WFP says around 15 million people – a third of Sudan’s population – already face hunger, and with evacuations underway, millions more are dealing with food shortages inside the country and in neighboring South Sudan, where thousands of South Sudanese refugees are fleeing for safety.
Fighting in Sudan has continued for two weeks as the rival Sudan Armed Forces and the paramilitary, the Rapid Support Forces (RSF), are yet to agree to a permanent truce. The warring parties agreed to extend a cease-fire that ended Thursday for another 72-hours.
Brenda Kariuki, WFP's senior regional communication officer in eastern Africa, said the organization had planned to assist 7.6 million Sudanese this year. But she said those plans have been shelved for now because of concerns for the safety of WFP staff.

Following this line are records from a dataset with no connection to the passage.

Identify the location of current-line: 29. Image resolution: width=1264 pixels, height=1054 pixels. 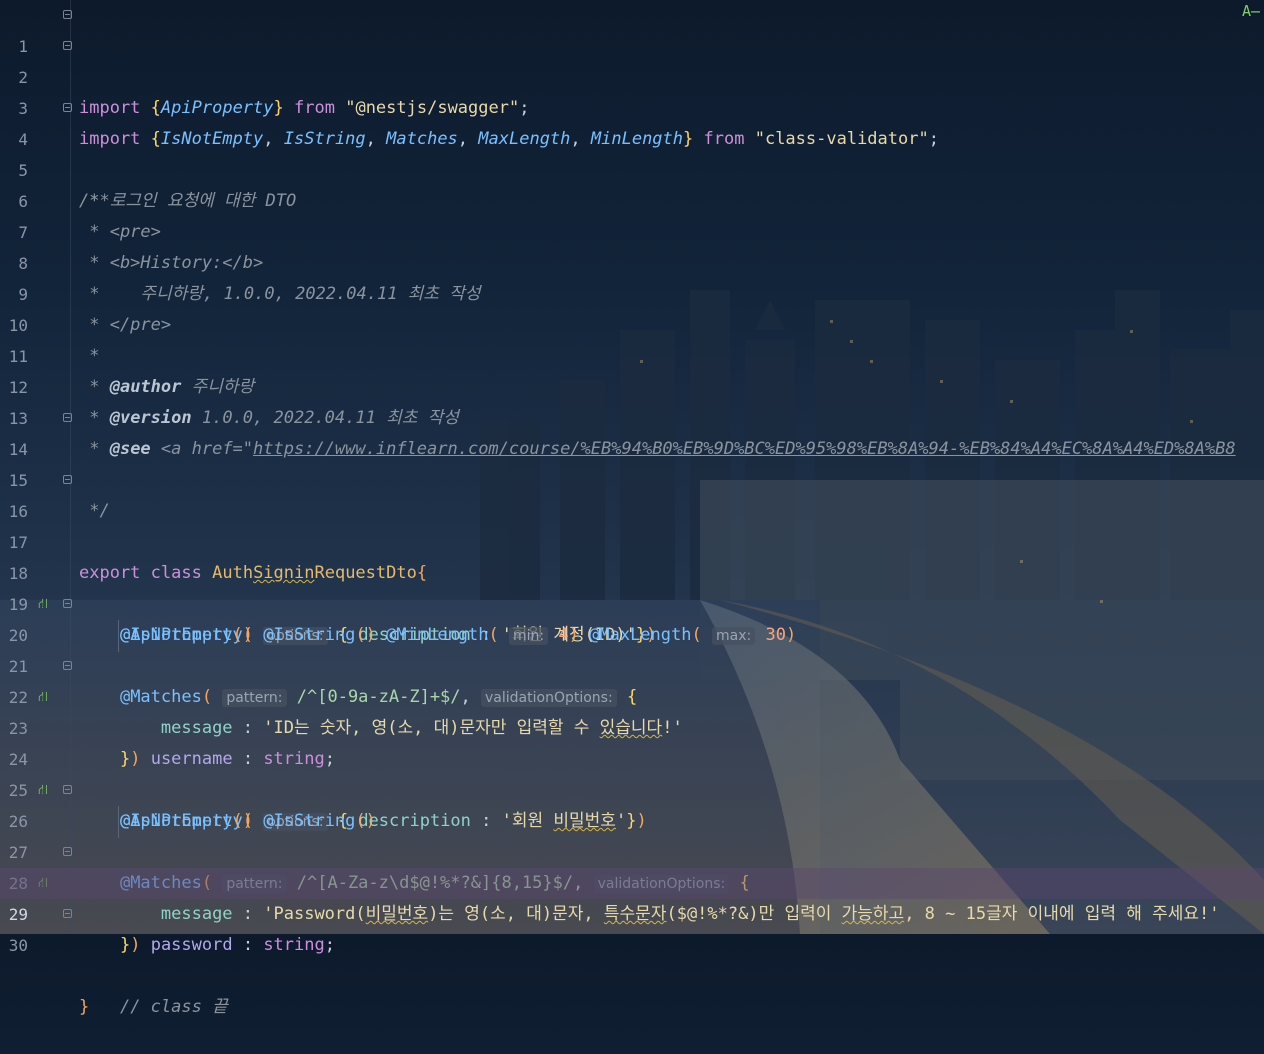
(632, 896).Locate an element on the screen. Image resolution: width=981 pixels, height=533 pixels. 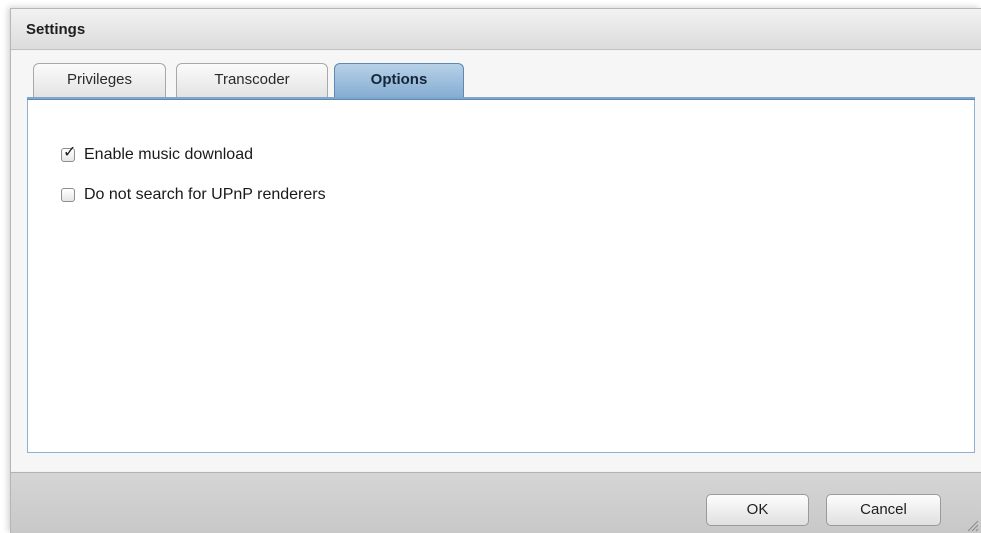
enable-music-download-label: Enable music download is located at coordinates (168, 154).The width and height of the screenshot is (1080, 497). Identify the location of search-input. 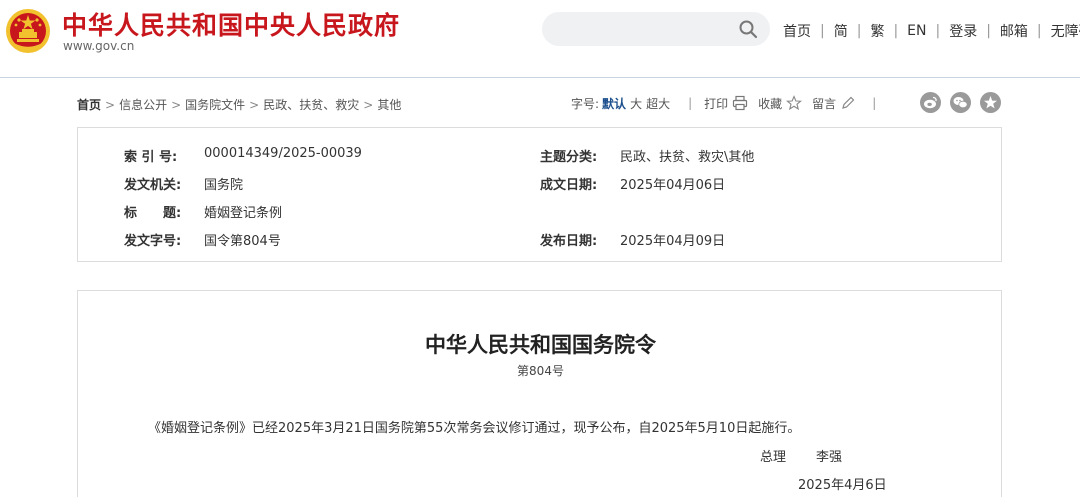
(656, 29).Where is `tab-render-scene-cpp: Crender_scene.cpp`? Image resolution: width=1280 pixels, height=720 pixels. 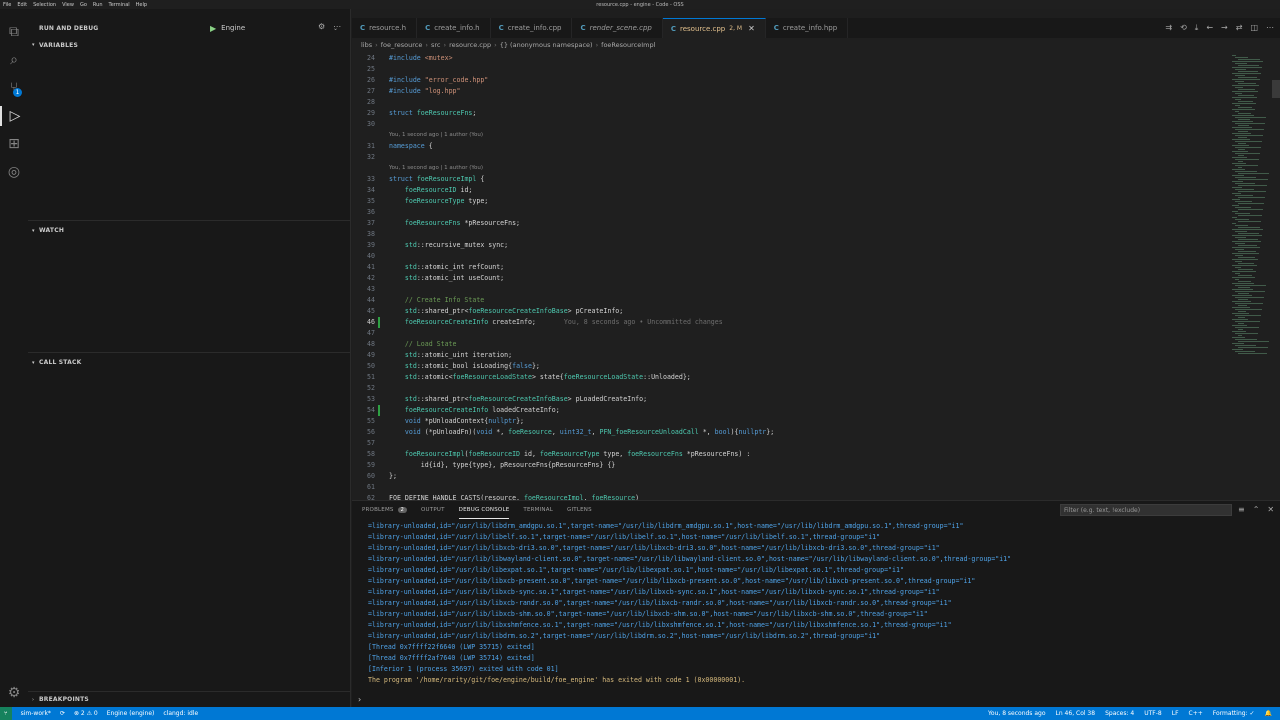
tab-render-scene-cpp: Crender_scene.cpp is located at coordinates (618, 28).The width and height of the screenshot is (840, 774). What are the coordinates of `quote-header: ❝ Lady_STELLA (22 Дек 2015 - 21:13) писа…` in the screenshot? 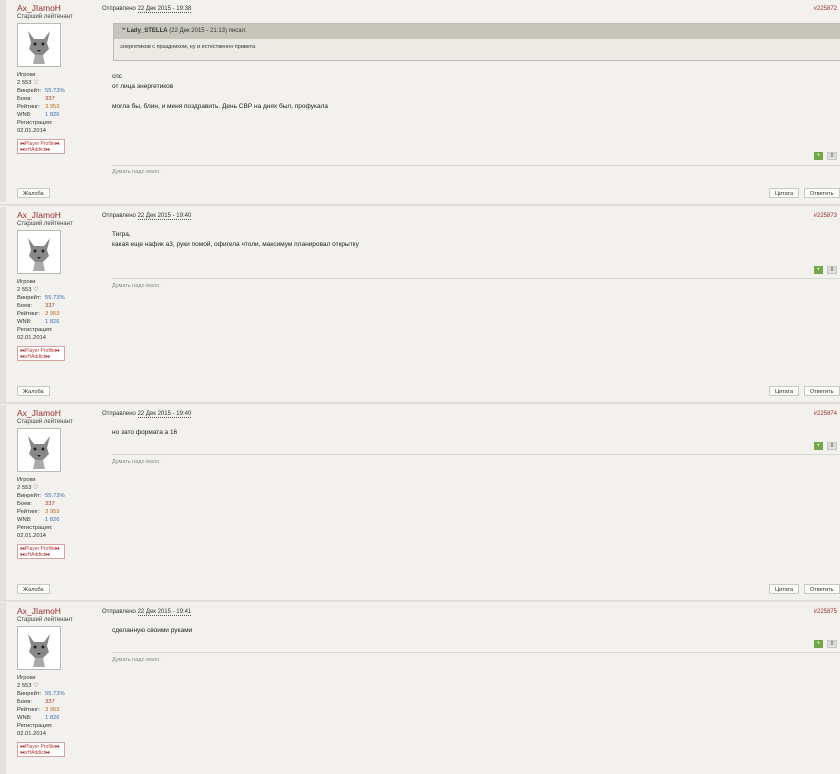 It's located at (477, 32).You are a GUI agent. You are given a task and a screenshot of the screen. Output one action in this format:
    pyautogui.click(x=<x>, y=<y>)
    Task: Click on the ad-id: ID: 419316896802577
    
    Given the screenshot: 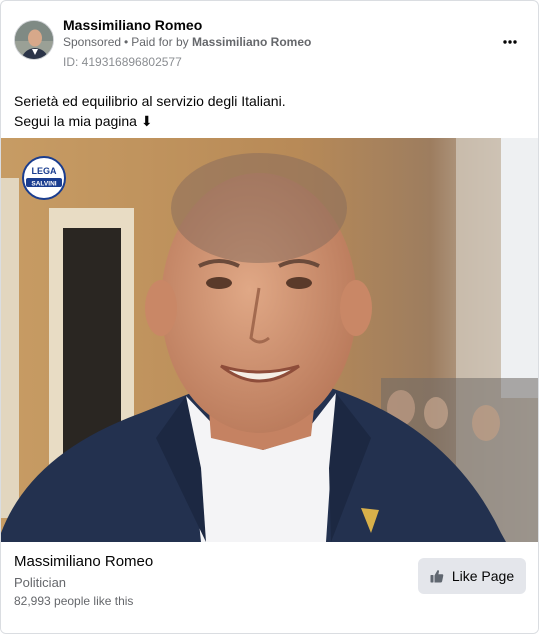 What is the action you would take?
    pyautogui.click(x=122, y=62)
     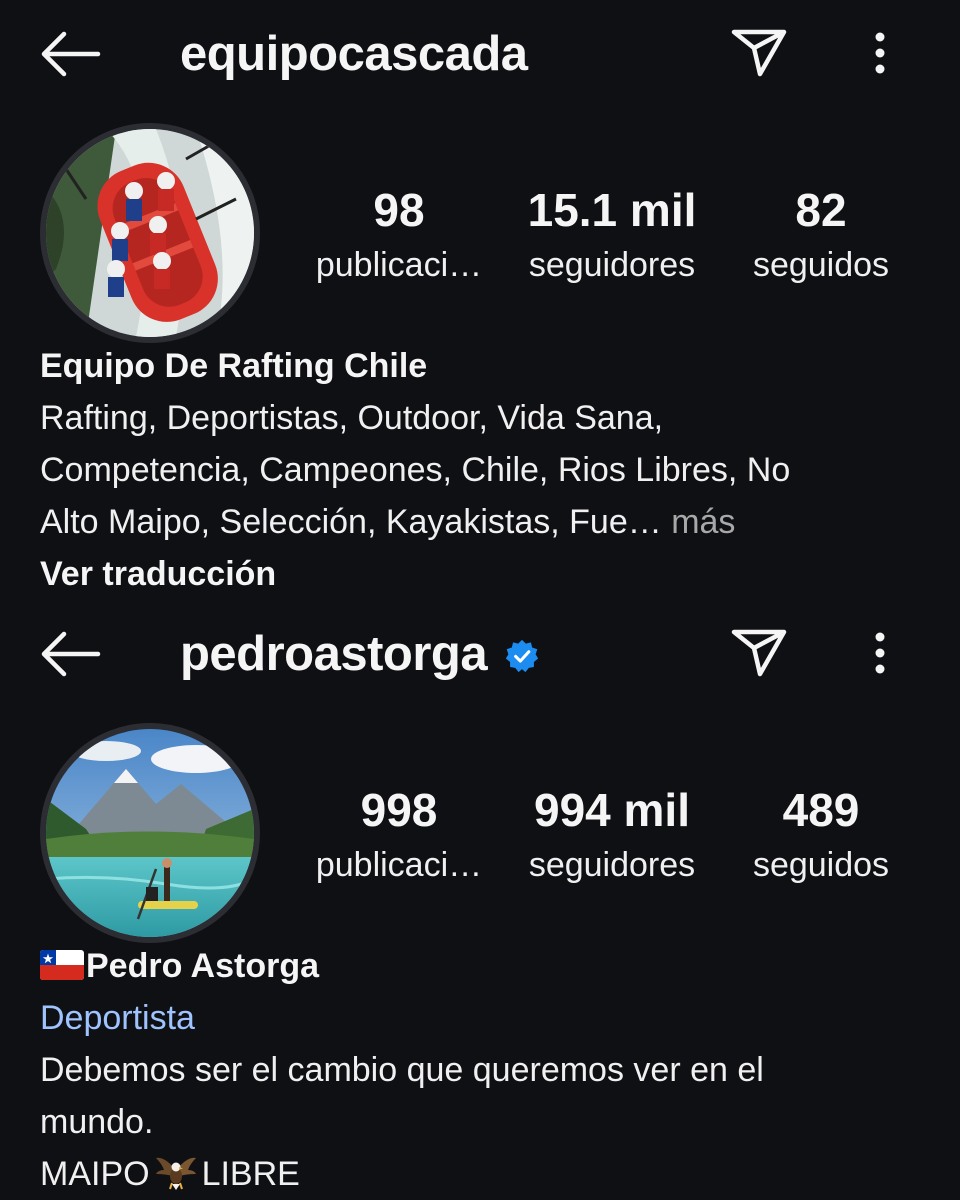 What do you see at coordinates (234, 366) in the screenshot?
I see `bio-name: Equipo De Rafting Chile` at bounding box center [234, 366]. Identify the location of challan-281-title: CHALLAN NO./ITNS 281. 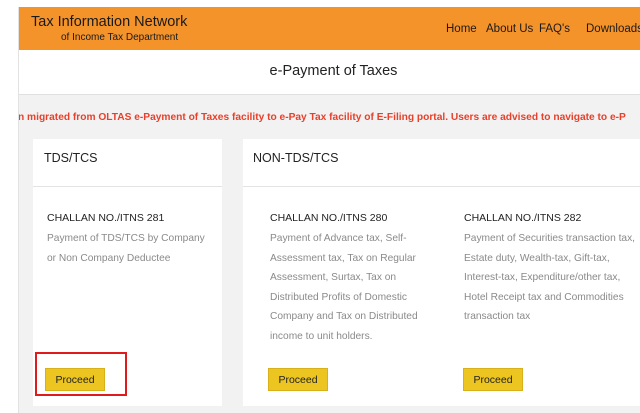
(106, 218).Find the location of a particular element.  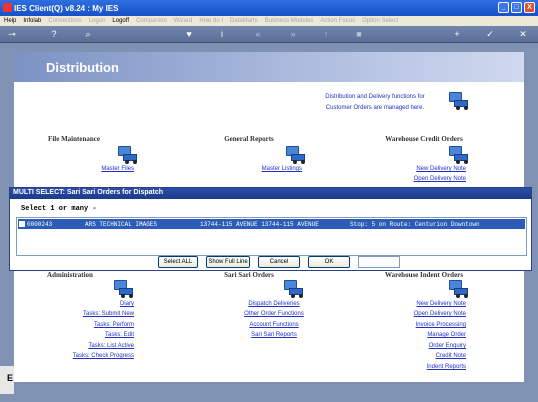

square-icon: ■ is located at coordinates (359, 34).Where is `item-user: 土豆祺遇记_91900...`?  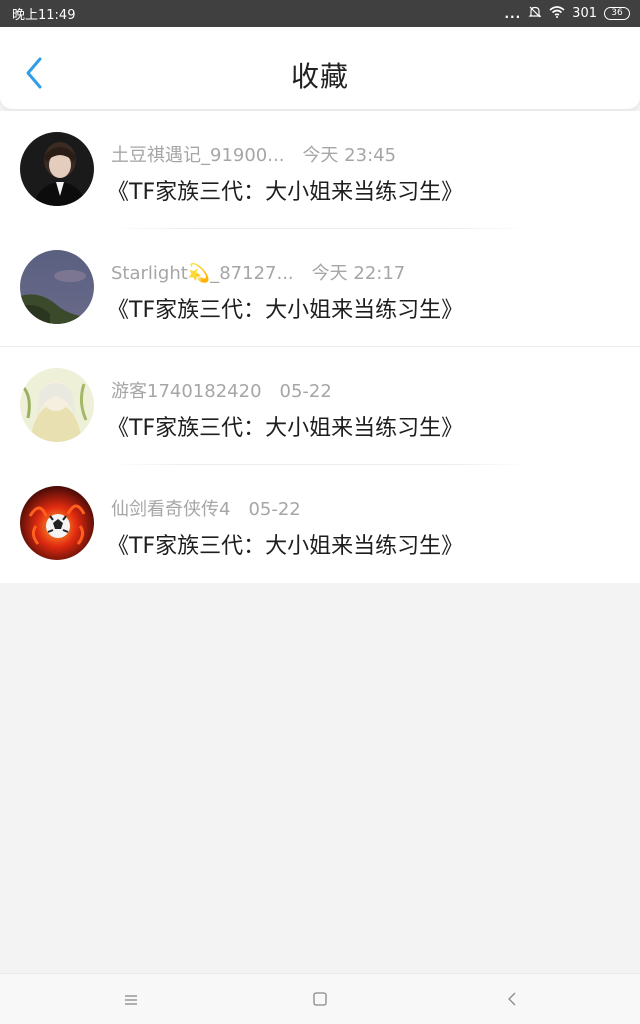 item-user: 土豆祺遇记_91900... is located at coordinates (198, 156).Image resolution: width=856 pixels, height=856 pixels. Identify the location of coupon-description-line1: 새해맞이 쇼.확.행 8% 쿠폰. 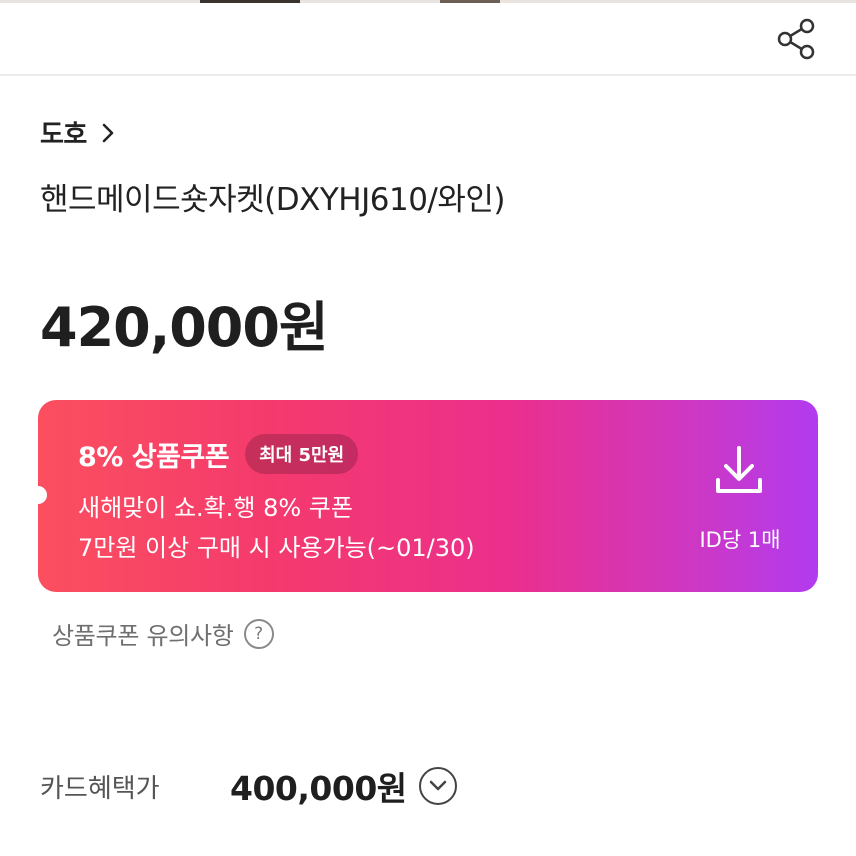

"As the fighting rages on in parts of Sudan, our humanitarian operations in the country are virtually impossible, at a time when a third of the country is in desperate need of assistance. We are hearing of acute shortages of food, water, fuel, medicines and access to health care," she said. "With this crisis, we are afraid that millions more will plunge into hunger."
The crisis has triggered a huge displacement crisis, with thousands of Sudanese and South Sudanese refugees fleeing to neighboring countries seeking safety and protection.
The United Nations reports some 20,000 people have fled to Chad and at least 4,000 South Sudanese refugees have been returning to their homes of origin in five northern states bordering Sudan.
Kariuki said these numbers are expected to increase as the crisis escalates. She notes WFP will be unable to provide aid to needy people inside Sudan as long as the current situation of insecurity persists.
"WFP's staff, offices, and vehicles, and equipment, and food stocks have come in the direct line of fire and looting of our warehouses continues. To date, we know up to 4,000 metric tons of food meant for vulnerable people has been looted from our warehouses, and at least 10 vehicles and six trucks which transport food have been stolen."
Kariuki called this unacceptable as it takes away humanitarian aid meant for the most vulnerable Sudanese and refugees who desperately need this lifesaving food.
Among those most in need of humanitarian aid, she said, are the hundreds of thousands of refugees who are sheltering in Sudan, school children who will miss out on their daily meal, malnourished infants, and pregnant and breastfeeding mothers.